ほぼ説明無しで放り込まれた異世界、「固定魔法」と地道な修行で徐々に成り上がる。
八房十一知
始まりと出会い
第0話 絶体絶命
周りを囲む緑の怪物達の息遣いが、すぐ傍まで近づいてくる。
もうどれくらい走っただろうか。喉の奥には血の味が広がり、体の限界を告げる。
怖い。怖い。殺される。死にたくない。

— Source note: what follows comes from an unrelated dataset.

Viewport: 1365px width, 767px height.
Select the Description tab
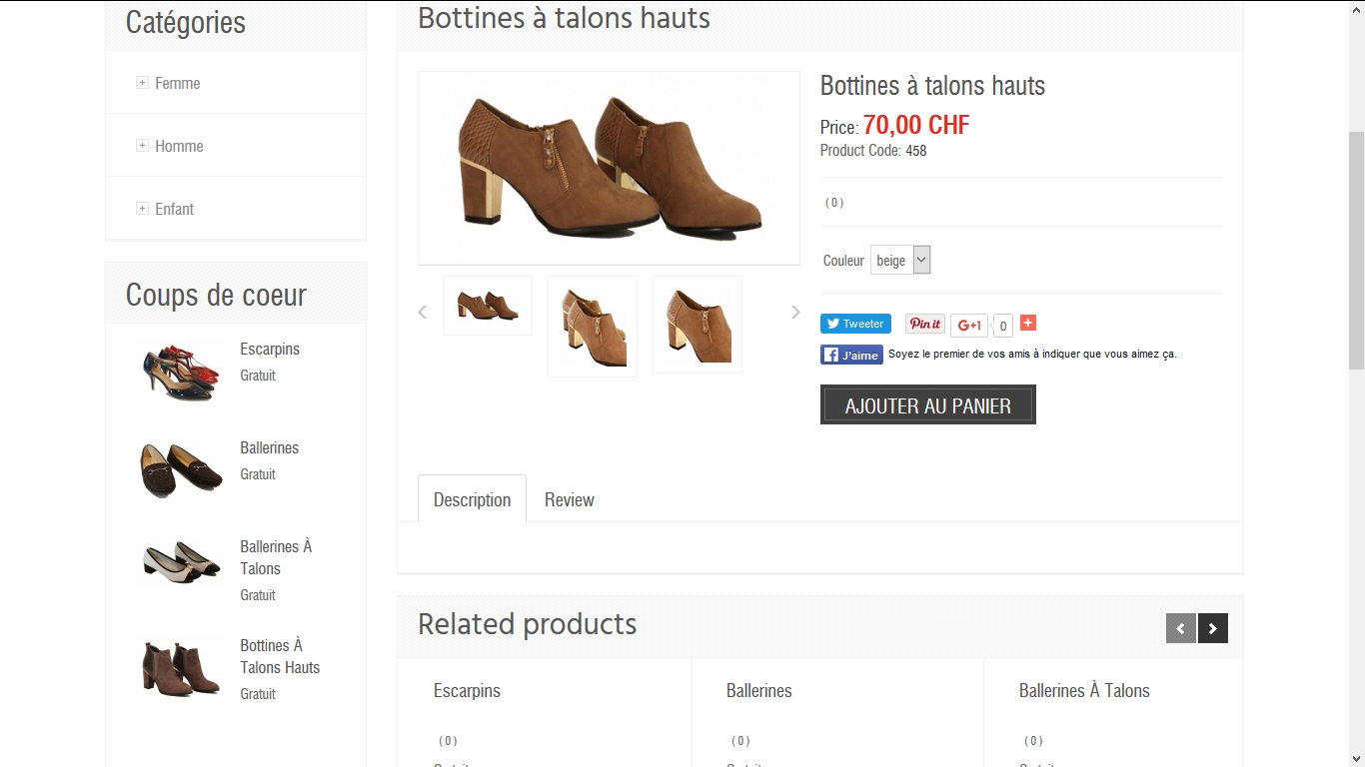tap(472, 499)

どうしてこうなった。
頭は絶望から来る弱音で一杯だ。
「死ぬ」なんて、実際に追い込まれないと分からないものだ。
僕は今こんなにも、恐怖で包まれている。
装備は小ぶりのナイフと、バックラーのみ。こんな物で一体どうすればいい。
少し浮かれていただけじゃないか。
憧れたファンタジーの世界。見たことも無い雄大な自然。
チュートリアルのようなゴブリンに出会って。
最初は上手くいったんだ。
偶然にも倒すことが出来て。嬉しくて。
欲が出てしまった。
その結果が今だ。
僕は完全なる復讐対象。所謂、仇として囲まれている。
頭に血が上り、手先が痺れる。酷い逆上だが、仕方ない。
ただで殺されてやる訳には行かない。
こうなったのは、僕のせいだ。それは分かっている。
しかしだ。しかし。
あの美しい女神の頼みを断っていれば、縁側で茶を啜り、日光浴をする、平和な未来もあったのかもしれない。
まあそんなことは、僕の望むところではないのだが。